I should really learn to grammar…
p.s. If I have googled onto the right folks, they do in fact refer to this Gartner release in their marketing materials:
Gartner Says Beware of the Data Lake Fallacy
http://www.gartner.com/newsroom/id/2809117
And their software. Urgh. Trying to get it to work makes you want to flip a table over
I know what you mean; I had the hardest time getting it to do what I wanted. But once you realize that you are actually manipulating what is a simplified OLAP cube, the concepts immediately became clear.
Their software was built around relational datastores (NoSQL wasn’t popular when they started in 2003), so the concepts map very well to relational theory.
I don’t mind their software that much — it’s a great EDA and viz tool. But the “fishing” thing is definitely a blunder on the part of their marketing team.
I was fishing in a data lake years ago, and out popped a major art project :)

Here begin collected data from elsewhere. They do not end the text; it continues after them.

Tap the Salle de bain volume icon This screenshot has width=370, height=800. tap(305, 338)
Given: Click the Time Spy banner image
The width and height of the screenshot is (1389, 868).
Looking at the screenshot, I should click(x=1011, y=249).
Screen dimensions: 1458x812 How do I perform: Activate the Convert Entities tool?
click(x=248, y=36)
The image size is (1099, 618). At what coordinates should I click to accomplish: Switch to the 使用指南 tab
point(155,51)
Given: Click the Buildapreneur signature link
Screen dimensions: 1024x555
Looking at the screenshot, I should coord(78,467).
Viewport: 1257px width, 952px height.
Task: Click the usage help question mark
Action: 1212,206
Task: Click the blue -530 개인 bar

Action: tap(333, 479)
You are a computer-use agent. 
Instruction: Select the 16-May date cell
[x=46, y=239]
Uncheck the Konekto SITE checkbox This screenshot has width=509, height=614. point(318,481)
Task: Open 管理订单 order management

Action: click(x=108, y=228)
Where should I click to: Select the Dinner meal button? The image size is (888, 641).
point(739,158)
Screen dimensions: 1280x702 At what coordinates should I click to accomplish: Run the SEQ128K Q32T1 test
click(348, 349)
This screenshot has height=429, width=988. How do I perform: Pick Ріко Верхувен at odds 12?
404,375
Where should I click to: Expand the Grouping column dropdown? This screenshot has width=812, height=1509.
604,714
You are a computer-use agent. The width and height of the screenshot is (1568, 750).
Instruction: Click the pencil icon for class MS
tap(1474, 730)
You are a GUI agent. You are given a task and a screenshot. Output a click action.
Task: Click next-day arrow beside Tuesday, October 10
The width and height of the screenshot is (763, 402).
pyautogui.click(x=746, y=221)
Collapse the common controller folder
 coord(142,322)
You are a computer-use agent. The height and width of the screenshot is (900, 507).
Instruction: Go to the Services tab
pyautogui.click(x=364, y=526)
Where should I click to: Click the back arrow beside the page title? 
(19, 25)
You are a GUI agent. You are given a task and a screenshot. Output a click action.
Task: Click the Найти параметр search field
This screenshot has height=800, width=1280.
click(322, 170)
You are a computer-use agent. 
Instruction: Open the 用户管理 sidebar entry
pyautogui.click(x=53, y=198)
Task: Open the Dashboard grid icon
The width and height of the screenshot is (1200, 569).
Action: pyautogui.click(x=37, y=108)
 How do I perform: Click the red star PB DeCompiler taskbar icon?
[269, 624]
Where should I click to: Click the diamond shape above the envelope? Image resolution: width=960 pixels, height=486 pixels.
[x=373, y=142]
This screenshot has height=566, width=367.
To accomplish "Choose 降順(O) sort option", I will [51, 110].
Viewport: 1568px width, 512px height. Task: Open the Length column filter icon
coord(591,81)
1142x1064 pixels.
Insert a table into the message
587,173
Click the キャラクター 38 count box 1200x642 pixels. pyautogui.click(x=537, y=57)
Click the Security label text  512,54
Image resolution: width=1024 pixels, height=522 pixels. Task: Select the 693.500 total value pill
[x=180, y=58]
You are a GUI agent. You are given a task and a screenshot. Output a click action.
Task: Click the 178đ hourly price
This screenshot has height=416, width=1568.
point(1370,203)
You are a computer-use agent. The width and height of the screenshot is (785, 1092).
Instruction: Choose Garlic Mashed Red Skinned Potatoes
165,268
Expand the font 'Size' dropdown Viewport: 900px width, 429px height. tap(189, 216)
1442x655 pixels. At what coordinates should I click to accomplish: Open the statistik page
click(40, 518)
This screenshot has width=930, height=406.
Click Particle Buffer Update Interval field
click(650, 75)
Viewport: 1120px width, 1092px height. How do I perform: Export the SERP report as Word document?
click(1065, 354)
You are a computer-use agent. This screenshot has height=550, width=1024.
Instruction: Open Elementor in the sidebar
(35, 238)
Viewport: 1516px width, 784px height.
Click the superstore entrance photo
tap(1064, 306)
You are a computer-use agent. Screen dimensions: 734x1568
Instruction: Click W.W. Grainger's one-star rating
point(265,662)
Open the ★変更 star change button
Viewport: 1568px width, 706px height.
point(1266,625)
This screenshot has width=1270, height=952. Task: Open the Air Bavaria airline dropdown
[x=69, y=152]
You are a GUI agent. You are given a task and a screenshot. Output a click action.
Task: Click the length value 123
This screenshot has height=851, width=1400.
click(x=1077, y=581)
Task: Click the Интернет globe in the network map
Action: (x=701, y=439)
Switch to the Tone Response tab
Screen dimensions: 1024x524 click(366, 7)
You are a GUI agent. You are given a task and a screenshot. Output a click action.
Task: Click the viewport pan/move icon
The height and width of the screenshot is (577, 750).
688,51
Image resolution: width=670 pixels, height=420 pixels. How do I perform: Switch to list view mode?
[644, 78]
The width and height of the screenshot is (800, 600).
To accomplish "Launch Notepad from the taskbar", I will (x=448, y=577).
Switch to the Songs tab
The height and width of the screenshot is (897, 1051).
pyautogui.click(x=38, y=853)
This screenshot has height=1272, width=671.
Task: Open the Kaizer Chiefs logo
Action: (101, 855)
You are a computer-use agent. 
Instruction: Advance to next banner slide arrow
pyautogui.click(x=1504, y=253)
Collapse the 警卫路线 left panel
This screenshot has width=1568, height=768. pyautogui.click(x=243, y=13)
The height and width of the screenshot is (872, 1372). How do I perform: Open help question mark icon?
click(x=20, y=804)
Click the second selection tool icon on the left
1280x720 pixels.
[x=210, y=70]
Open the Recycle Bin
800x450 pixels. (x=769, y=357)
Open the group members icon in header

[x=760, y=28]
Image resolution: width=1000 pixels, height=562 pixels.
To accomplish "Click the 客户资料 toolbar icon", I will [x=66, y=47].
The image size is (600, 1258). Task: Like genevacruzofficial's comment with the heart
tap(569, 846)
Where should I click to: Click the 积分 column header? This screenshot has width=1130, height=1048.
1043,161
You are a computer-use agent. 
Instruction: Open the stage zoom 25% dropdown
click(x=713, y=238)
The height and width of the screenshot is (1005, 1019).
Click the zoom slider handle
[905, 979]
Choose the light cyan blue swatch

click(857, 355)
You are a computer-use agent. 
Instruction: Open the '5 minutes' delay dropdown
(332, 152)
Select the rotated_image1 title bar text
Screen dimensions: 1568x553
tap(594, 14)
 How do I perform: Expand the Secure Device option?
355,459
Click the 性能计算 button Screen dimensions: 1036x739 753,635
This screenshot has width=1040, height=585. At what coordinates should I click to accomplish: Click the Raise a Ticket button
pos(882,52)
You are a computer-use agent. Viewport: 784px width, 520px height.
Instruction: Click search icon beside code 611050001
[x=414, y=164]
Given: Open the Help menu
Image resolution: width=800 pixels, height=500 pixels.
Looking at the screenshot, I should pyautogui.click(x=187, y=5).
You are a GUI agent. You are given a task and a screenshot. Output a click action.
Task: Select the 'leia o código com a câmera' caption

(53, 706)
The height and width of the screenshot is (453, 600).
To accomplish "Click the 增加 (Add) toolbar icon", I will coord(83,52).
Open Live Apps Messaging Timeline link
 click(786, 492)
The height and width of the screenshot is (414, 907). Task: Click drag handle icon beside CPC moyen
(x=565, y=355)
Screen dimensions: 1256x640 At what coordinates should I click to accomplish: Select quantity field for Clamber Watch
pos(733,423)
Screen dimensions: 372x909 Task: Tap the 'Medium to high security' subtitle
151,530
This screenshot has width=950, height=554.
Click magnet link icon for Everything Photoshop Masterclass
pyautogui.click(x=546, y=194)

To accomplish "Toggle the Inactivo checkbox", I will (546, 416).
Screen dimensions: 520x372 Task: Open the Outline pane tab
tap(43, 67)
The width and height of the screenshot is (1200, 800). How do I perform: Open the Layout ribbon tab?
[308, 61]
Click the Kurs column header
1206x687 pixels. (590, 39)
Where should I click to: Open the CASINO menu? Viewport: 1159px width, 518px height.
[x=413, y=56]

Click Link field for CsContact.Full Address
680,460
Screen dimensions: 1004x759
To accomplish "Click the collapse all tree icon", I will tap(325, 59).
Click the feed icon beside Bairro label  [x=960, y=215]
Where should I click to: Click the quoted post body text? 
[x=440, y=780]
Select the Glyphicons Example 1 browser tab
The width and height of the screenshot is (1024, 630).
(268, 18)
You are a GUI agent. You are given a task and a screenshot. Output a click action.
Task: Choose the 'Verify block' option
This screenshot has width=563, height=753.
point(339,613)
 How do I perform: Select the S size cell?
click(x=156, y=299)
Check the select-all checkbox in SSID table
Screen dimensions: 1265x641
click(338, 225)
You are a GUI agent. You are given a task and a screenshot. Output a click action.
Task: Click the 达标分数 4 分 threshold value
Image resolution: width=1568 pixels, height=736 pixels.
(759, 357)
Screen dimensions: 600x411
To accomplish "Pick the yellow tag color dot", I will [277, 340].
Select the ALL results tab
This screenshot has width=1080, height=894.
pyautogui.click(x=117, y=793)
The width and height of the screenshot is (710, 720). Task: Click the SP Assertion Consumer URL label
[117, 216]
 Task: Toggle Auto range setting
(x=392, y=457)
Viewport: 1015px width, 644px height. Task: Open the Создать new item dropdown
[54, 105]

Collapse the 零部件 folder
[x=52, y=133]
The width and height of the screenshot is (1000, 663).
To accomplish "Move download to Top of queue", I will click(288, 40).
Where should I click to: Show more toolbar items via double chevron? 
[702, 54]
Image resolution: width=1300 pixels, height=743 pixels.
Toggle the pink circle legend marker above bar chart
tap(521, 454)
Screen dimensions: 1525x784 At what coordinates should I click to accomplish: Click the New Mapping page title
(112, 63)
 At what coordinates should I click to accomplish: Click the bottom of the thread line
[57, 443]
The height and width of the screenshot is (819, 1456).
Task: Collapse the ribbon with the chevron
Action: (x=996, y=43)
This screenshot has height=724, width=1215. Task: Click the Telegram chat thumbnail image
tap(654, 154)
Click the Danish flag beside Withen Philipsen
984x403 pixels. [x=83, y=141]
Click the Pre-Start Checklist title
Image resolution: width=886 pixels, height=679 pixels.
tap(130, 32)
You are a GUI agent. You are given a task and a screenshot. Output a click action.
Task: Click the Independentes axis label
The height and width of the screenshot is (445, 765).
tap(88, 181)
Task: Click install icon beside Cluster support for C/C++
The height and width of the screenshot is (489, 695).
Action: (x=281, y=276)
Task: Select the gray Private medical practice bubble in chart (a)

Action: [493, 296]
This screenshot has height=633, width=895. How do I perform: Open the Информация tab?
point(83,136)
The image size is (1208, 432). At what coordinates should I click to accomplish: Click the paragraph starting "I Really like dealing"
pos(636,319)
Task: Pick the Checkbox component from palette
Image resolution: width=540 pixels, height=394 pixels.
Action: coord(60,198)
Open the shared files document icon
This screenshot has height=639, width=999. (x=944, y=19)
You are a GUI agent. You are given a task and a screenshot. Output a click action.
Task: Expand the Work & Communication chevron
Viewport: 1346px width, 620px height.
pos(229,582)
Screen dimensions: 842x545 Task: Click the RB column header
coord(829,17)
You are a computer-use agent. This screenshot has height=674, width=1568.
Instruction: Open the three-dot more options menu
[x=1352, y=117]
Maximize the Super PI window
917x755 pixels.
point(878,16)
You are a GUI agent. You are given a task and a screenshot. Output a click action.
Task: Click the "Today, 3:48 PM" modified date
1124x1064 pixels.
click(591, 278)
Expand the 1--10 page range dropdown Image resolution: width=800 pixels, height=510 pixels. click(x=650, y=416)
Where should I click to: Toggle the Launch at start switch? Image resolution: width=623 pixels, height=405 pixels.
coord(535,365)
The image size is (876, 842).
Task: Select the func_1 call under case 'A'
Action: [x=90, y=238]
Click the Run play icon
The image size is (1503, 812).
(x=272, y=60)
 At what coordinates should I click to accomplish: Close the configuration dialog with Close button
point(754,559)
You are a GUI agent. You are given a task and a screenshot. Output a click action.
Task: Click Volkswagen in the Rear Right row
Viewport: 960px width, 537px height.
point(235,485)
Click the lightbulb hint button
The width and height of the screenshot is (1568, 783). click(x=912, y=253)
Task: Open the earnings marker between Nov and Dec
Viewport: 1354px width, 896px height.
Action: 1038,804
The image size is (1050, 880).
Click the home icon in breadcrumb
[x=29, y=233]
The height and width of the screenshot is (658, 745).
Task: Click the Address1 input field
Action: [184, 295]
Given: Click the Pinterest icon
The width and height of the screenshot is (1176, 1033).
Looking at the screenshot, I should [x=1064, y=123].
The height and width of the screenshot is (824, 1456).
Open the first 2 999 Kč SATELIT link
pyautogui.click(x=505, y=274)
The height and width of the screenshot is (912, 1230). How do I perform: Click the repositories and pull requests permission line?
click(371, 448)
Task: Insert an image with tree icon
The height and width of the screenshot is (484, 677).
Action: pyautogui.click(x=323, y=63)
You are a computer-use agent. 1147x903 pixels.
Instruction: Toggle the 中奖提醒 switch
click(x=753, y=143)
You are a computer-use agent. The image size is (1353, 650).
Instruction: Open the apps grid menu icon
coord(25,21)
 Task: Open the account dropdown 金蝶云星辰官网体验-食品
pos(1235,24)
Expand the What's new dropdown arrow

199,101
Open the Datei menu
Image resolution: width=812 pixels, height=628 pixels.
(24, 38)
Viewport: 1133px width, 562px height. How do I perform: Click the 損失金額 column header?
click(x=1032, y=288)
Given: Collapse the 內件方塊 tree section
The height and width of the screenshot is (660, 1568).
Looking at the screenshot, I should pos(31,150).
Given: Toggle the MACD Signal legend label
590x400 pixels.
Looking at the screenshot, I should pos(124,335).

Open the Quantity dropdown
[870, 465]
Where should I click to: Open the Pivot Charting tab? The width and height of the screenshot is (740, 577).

http://www.translatingnature.org/thelake
The URL lost its hyphen!
http://www.translatingnature.org/the-lake/
I like this cartoon,
http://pages.stat.wisc.edu/~wahba/spiegelhalter.science2014.pdf
, since it suggests not only can you go fishing but you can even help guide the hook into the fish’s mouth (as discussed often on this blog and, for example, in Simmons et al (2011, http://www.haas.berkeley.edu/groups/online_marketing/facultyCV/papers/nelson_false-positive.pdf).